*Tareas requeridas*:
A: En el texto sobre la unción de enfermos, enumera los párrafos de una sola frase que van desde «Miradas y silencios» hasta «Contestaciones no encontradas», ambos incluidos.
B: Escribe la continuación del texto sobre la unción de enfermos a partir de su última frase.

*Sección del documento*:
**********

Unción de enfermos

Por: Jaime Ybarra

«Entrar en esa habitación del enfermo, era encontrar un mosaico de impresiones.

Los familiares que se encontraban en ella, se miraban los unos a los otros de manera inquisitoria intentando descubrir, no sólo quién había ordenado la presencia de un sacerdote, sino quien tenía alguna información mejor sobre la evolución de la enfermedad.

Miradas y silencios.

Respetos y preocupaciones.

Miedos a que la enfermedad hubiera evolucionado negativamente.

Desasosiego ante una inminente despedida.

Ojos que miraban a las caras de los demás en busca de respuestas.

Contestaciones no encontradas.

La voz solemne del sacerdote, sacó a todos de sus marasmos. La administración del sacramento de la unción de enfermos, produce entre los presentes sensación de íntimo recogimiento.

El aceite bendito colocado sobre las manos y la frente del doliente y, las oraciones del oficiante, dan por concluido el sacramento. Algunas lágrimas, desconsuelo de la frágil imaginación, tristeza por el presagio de lo más negativo.

**********

(Entradas guardadas)
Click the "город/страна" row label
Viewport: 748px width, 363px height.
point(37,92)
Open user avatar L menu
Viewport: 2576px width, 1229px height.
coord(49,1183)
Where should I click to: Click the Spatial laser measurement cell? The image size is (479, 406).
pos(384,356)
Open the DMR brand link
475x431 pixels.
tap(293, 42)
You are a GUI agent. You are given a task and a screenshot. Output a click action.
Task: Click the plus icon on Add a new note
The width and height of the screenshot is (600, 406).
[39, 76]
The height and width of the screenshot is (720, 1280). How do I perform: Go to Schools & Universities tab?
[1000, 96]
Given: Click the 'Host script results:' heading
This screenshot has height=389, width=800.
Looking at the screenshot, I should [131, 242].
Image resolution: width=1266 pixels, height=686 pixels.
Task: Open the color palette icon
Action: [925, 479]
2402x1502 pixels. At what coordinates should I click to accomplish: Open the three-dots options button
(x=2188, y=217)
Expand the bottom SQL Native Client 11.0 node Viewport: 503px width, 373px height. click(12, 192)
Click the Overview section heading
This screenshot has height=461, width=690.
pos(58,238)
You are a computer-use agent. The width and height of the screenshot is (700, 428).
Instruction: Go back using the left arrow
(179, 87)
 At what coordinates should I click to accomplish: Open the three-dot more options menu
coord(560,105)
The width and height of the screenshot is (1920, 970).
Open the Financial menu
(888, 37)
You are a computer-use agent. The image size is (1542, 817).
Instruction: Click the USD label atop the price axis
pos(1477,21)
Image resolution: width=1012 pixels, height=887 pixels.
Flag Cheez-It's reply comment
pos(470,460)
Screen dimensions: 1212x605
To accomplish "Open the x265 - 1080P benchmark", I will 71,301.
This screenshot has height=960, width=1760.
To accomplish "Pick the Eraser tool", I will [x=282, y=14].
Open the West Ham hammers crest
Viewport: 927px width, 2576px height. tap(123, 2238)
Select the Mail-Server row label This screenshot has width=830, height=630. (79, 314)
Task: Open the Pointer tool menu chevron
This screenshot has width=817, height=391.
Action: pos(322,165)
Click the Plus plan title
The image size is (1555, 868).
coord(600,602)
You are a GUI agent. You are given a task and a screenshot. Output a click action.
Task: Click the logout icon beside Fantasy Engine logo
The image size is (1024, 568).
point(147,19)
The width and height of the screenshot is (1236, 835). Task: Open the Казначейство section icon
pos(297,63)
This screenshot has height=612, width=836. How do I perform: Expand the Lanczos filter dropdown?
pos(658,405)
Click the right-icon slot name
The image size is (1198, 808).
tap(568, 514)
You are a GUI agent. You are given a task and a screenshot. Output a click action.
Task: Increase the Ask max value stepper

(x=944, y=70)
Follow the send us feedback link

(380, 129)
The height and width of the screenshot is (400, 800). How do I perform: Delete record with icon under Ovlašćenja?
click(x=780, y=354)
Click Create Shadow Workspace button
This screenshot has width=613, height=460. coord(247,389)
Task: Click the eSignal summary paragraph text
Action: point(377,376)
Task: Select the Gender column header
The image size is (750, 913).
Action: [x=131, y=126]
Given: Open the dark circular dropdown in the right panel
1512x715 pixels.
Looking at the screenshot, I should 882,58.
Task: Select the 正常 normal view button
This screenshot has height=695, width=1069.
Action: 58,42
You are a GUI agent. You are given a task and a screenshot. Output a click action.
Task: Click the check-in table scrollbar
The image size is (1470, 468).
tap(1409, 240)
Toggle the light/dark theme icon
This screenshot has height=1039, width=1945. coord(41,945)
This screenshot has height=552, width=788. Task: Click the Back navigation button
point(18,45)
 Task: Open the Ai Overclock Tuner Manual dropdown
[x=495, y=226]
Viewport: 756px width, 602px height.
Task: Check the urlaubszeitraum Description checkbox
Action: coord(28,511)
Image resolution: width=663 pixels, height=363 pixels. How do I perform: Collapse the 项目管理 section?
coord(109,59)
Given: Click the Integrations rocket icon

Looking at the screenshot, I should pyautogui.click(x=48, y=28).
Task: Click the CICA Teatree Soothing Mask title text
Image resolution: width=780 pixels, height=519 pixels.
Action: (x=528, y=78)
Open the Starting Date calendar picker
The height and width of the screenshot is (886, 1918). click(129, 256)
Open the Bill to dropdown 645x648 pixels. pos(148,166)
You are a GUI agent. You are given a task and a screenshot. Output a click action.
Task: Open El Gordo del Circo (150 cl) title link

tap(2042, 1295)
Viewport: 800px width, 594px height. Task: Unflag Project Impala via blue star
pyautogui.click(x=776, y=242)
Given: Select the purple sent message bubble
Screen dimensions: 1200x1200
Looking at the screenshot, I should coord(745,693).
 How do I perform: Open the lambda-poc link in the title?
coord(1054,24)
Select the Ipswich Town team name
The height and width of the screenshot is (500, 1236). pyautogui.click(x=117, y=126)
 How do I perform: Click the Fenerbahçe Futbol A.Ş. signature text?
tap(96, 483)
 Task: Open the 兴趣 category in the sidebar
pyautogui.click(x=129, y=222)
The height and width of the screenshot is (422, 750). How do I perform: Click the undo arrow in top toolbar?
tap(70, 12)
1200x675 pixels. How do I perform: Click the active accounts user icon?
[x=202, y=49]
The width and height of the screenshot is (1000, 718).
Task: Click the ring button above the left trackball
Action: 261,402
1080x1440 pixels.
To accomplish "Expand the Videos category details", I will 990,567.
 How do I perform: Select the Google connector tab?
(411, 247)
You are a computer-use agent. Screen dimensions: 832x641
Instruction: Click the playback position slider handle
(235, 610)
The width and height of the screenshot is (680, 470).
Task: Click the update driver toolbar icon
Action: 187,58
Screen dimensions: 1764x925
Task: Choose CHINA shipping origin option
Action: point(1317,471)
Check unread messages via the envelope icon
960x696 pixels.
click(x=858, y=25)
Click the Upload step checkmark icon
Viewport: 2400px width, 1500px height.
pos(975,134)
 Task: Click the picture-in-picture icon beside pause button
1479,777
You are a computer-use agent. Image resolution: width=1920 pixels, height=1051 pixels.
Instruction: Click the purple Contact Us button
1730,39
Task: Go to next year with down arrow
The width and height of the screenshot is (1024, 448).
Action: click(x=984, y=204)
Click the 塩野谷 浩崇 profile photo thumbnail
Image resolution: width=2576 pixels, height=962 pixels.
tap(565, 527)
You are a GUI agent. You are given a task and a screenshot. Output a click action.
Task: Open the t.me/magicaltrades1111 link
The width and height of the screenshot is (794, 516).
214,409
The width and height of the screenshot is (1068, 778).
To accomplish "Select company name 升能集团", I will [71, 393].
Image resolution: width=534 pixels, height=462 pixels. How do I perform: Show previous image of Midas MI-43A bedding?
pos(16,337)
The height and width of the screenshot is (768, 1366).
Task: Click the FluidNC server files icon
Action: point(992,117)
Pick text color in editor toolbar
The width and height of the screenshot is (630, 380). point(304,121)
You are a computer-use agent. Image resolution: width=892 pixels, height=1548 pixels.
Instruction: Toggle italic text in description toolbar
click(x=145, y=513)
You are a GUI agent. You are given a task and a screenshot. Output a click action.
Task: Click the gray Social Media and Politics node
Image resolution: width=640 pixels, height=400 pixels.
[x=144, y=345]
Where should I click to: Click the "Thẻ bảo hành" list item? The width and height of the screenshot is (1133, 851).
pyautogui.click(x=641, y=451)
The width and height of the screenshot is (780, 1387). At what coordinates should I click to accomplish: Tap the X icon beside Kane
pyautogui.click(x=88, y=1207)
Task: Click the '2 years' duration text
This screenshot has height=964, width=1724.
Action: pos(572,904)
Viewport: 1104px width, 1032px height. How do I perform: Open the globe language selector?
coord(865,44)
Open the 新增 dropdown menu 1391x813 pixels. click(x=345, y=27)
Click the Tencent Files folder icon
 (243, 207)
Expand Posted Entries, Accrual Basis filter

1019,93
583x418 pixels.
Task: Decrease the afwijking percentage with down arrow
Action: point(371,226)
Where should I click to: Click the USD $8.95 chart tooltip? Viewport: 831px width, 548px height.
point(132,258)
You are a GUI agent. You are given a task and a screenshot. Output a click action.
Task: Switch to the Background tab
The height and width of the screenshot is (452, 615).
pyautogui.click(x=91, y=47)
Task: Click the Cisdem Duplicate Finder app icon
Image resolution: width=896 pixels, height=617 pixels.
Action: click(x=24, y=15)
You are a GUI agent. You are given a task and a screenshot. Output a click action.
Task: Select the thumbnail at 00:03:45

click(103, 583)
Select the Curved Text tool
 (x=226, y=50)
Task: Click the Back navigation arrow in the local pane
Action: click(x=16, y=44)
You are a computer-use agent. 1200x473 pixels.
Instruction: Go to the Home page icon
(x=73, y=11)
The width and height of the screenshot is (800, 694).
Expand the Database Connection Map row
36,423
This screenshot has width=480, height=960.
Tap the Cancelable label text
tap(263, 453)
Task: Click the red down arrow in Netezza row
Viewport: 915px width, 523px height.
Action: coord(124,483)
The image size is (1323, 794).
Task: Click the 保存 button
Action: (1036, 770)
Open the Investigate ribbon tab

**********

*Resultados por tarea*:
A:
- Miradas y silencios.
- Respetos y preocupaciones.
- Miedos a que la enfermedad hubiera evolucionado negativamente.
- Desasosiego ante una inminente despedida.
- Ojos que miraban a las caras de los demás en busca de respuestas.
- Contestaciones no encontradas.

B:
La alegría llega en las palabras del enfermo dando las gracias al ‘páter’ por haber acudido a su

petición del sacramento –“Gracias por aligerar mi alma. Mi cuerpo y mi enfermedad lo agradecerán”.

Dicen que, al cabo del tiempo, la enfermedad desapareció y que todos aquellos que se estremecieron al oír hablar de la unción de enfermos, asociándola a una muerte inminente, entendieron que dicha unción es, realmente, un sacramento de vida».

Cuántas veces hemos repetido el aforismo ‘Mens sana in corpore sano’.

¿Es tan difícil entender que un espíritu aligerado de sus cargas es la antesala de un cuerpo libre de enfermedad?

¡Bienvenida seas tú, unción de enfermos!